Forearm Flexors & Extensors (Forearms) - The forearm flexors maintain grip on the bar or rings throughout every rep, building grip endurance under a reduced bodyweight load.
Rectus Abdominis (Abs) - The abdominals brace the torso and prevent excessive arching during the pull, keeping the body stable and the force directed through the back.
Benefits of Jackknife Pull Ups
- Teaches the correct scapula-first pulling pattern that transfers directly to strict pull-ups and all advanced pulling skills
- Allows progressive overload by gradually reducing leg assistance, making the transition to full pull-ups measurable and systematic
- Builds lat activation and upper back strength at a manageable load for athletes who cannot yet perform a single full pull-up
- Strengthens grip endurance and forearm capacity under a reduced load, preparing the hands and wrists for full bodyweight hanging
Who Is This Exercise For?
You should be able to hold a dead hang from a high bar for at least 10 seconds and perform scapular depressions with control before starting jackknife pull-ups. If you cannot maintain a stable grip or retract your shoulder blades on command, work on passive and active hangs first.
Common Mistakes to Avoid
Relying too much on the legs: Your legs should assist the pull, not drive it. Focus on initiating with the scapula and pulling with the back first, then use only enough leg drive to complete the rep.

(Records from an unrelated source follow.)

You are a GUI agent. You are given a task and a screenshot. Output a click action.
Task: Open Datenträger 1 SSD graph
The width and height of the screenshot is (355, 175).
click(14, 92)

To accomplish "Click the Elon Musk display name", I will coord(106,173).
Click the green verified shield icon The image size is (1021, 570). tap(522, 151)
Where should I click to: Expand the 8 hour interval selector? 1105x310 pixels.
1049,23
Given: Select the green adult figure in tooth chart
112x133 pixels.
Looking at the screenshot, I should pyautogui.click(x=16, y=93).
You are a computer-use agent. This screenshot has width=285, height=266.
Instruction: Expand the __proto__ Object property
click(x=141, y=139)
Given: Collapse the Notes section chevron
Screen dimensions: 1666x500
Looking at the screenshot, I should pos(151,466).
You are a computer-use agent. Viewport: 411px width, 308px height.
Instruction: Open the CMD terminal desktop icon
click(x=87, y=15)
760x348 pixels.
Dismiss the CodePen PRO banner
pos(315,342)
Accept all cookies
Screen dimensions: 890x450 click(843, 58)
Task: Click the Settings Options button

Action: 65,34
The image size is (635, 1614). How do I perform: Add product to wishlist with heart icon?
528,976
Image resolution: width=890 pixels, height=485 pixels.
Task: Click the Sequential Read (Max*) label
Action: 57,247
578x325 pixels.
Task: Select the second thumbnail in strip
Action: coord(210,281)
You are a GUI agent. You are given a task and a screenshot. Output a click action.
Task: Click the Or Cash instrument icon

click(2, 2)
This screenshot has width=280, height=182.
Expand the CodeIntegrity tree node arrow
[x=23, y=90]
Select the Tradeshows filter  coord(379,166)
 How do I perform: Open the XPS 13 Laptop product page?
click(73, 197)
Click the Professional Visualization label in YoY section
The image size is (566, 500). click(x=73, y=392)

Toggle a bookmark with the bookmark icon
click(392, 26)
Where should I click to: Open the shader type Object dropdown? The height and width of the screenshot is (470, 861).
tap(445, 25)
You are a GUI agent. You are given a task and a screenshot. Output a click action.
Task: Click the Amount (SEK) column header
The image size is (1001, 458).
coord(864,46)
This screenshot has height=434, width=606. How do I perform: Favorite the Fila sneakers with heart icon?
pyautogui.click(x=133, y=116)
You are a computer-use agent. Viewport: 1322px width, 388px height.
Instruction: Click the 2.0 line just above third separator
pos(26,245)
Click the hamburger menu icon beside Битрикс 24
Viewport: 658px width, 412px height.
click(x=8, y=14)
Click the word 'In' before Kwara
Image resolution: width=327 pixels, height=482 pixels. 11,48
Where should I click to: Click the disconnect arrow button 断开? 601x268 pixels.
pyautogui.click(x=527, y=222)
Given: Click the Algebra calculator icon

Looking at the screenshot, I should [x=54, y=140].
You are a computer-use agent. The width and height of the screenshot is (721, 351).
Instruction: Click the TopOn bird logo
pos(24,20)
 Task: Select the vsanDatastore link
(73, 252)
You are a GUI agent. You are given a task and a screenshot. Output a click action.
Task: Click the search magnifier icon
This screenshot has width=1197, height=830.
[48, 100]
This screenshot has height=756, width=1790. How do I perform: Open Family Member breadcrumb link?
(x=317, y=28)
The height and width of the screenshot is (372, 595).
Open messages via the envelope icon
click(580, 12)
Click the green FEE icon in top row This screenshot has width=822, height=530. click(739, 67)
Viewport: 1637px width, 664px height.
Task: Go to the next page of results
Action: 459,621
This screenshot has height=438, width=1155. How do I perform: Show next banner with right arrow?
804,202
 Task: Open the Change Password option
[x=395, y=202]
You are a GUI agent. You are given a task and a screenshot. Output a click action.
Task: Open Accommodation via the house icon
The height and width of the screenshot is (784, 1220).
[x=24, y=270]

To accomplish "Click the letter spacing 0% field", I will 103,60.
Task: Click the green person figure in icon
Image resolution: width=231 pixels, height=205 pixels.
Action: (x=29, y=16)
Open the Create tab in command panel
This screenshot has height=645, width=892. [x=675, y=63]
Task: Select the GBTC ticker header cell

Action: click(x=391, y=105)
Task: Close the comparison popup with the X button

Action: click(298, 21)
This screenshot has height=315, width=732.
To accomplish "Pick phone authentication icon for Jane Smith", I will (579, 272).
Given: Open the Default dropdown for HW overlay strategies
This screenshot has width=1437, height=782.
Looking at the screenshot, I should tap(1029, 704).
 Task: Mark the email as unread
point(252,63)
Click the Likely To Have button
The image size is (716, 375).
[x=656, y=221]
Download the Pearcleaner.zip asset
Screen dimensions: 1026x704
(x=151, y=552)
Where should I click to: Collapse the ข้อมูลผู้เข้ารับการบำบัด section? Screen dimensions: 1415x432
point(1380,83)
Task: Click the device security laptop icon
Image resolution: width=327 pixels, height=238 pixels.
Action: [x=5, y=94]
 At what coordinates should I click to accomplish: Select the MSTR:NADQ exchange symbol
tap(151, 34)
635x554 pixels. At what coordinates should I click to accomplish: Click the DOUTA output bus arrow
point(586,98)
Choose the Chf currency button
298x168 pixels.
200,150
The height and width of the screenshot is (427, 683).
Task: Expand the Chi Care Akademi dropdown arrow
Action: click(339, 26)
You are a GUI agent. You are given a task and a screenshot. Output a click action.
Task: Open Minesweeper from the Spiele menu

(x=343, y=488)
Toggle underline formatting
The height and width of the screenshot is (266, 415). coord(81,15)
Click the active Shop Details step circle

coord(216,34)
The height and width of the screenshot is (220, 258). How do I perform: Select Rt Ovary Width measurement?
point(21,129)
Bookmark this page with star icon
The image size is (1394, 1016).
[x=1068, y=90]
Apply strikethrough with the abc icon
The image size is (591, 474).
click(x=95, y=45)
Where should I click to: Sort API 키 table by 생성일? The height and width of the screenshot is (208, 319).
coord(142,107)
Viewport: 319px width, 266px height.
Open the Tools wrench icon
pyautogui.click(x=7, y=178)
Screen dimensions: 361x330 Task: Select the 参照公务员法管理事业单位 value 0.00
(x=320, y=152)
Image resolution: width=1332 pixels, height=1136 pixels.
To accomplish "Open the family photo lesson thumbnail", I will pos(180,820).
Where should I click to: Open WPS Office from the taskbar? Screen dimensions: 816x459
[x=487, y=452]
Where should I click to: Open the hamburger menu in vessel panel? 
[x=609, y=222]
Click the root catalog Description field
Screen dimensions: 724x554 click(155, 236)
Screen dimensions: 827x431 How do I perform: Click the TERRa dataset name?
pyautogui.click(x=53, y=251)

Over time, reduce how hard you push through your feet.
Skipping scapular activation: Every rep must start with shoulders depressed and shoulder blades set before the elbows bend. Practice isolated scapular depressions on the low bar as a warm-up to build this habit.
Pulling elbows straight down: Drive your elbows outward and backward to engage the lats properly. When the elbows travel straight down, the biceps take over and the back does almost no work.
Using momentum or jerking upward: Start each rep from a controlled dead position with no bounce or swing. Momentum removes the training stimulus from the muscles that need it most and can strain the shoulder joint.